Pengundian nomor urut Capres dan Cawapres. ©2018 Liputan6.com/Faizal Fanani

http://tajukonline.com – (17/1/2019) Dalam janji kampanye dan visi misi serta programnya di Pilpres 2014, Jokowi pernah menyatakan komitmennya mengungkap kasus pelanggaran HAM masa lalu apabila terpilih menjadi presiden. Sepanjang empat tahun kepemimpinannya, Jokowi tercatat beberapa kali bicara soal penuntasan kasus HAM berat masa lalu.

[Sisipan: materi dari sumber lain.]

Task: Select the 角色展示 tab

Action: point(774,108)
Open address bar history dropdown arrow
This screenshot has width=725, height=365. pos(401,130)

Dua kali pidatonya di hadapan sidang MPR/DPR/DPD yakni pada Agustus 2015 dan Agustus 2018. Pada 2015, Presiden Jokowi memastikan adanya upaya Pemerintah menuntaskan persoalan politik dan kemanusiaan masa lalu secara cepat dan bijaksana. Pemerintah ingin ada rekonsiliasi nasional sehingga generasi mendatang tidak terus memikul beban sejarah masa lalu. Sedangkan pada 2018, Kepala Negara menyatakan masih berkomitmen terus berupaya mengungkap kasus HAM masa lalu.

Bacaan Lainnya

Setahun menjabat Presiden, Jokowi memunculkan wacana permintaan maaf pemerintah kepada keluarga korban pelanggaran HAM berat masa lalu. Sebab banyak kasus pelanggaran berat HAM sudah diproses tetapi tidak pernah dituntaskan. Pemerintah ingin kasus pelanggaran berat HAM di masa lalu dianggap selesai melalui non yudisial. Sebab proses yudisial sudah pernah ditempuh tetapi tidak membuahkan hasil.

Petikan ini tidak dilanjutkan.